Things NOT to do in an interview
You've got a pile of CVs on your desk, but how do you find the best candidate for the role? Find out what NOT to do at interview and find that perfect hire.
Don’t wait until you are in the interview to review the candidate’s CV
There can be nothing more frustrating for a candidate in an interview than to pick up on the fact you don’t really know who they are and why they are there.
Don’t forget to sell the job!
Yes, the candidate is there to impress you but it’s a two way process. You may feel that any candidate should be honoured to get an opportunity to work at your firm but the truth is you aren’t the only employer out there and some of the others are doing a very good job of explaining why a candidate should feel excited to work in their business. If you don’t sell it, there’s a good chance they won’t buy it.
Don’t be too scripted
Of course you have to ask questions and you need to assess the answers, but if you aren’t going to have a back and forth, if you are simply going to ask questions, write down their answers and move onto the next question, then why did you drag the candidate across the city when they could have answered these questions online or on a pre recorded video interview. Not only is this a waste of everyone’s time but you are losing out on the opportunity to get a better understanding of the candidates you are meeting and for them to get a better understanding of you.

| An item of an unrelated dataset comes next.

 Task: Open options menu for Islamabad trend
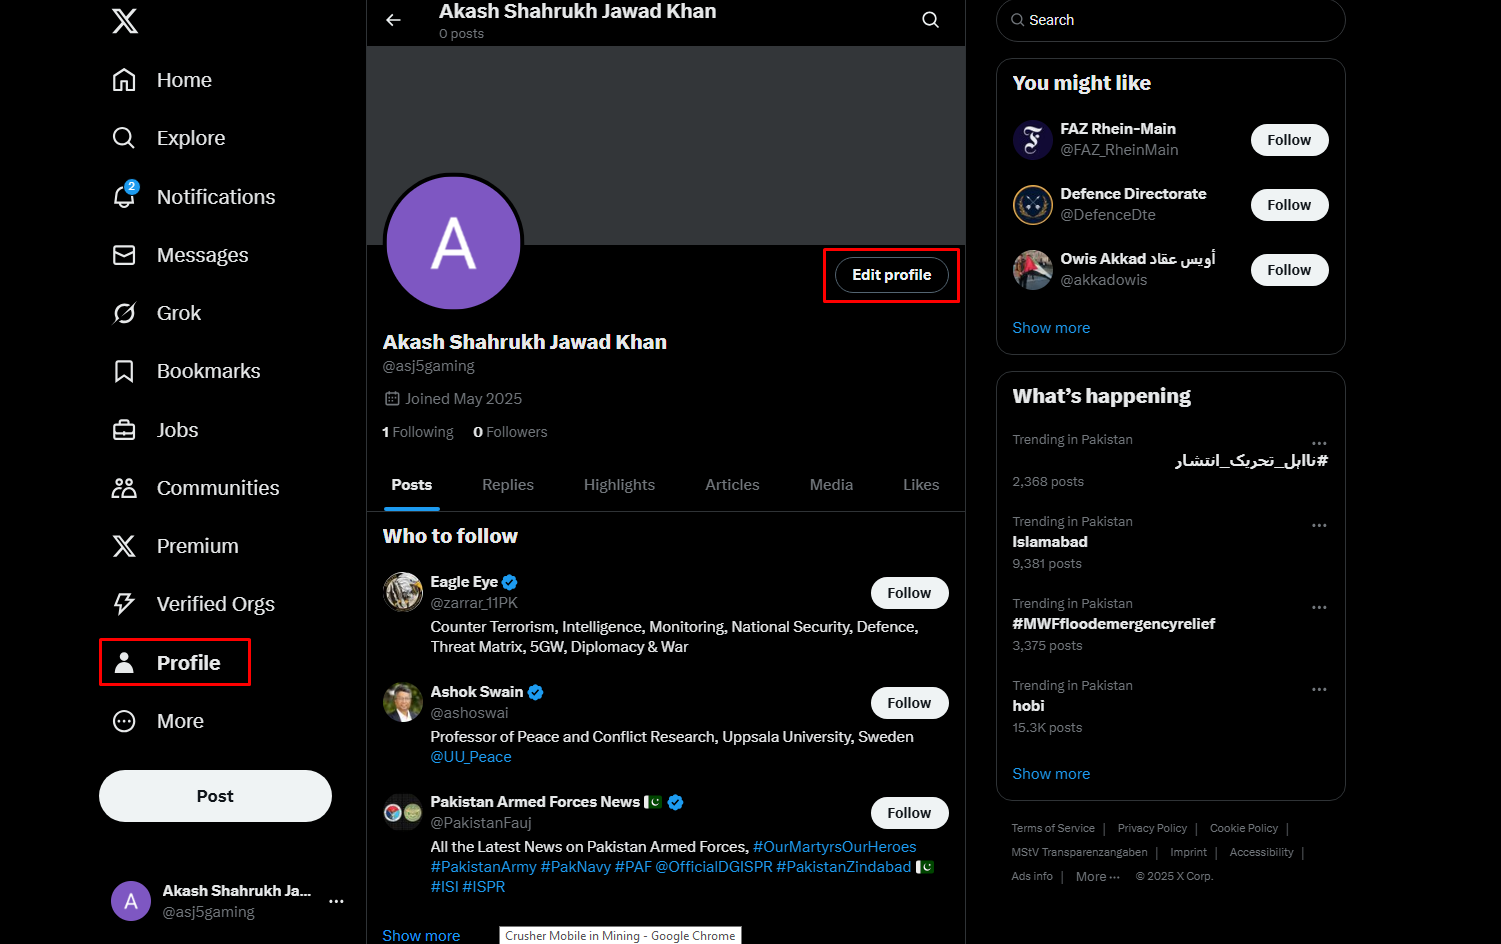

For candidates interviewing for similar roles at multiple firms, they will make any decision between two offers based heavily on their impression of the people they met at interview. It’s not uncommon for a candidate to choose a lower offer if they got a better feeling for who they would be working with and why they would enjoy working with them.
Don’t expect candidates to know everything about the role in advance
Whilst the candidate should have done their research in advance a job spec and some research will never give them the full picture. Remember again, as stated above, it is a two way process, you are assessing the candidate of course, but don't forget they are assessing you and the opportunity as well.
Don’t expect a clear and final answer on salary at interview
Asking a candidate to accurately explain their exact salary expectations at the outset can cause more problems than it solves. Of course we want a ballpark idea of what someone is hoping for, to make sure we are all roughly on the same page, but to ask them to give a specific figure can easily leave a bad impression and creat fantastic potential for a disastrous and combative offer process.
The truth is candidates often don't know what salary they will actually accept until they have worked through how interested in a role they are. In the majority of cases, candidates are not going to have a clear picture of how interested they are in a role until they have come out of the interview, sat down, had a cup of tea and a biscuit and talked it over with friends and family. After all, taking a new job is a life changing decision.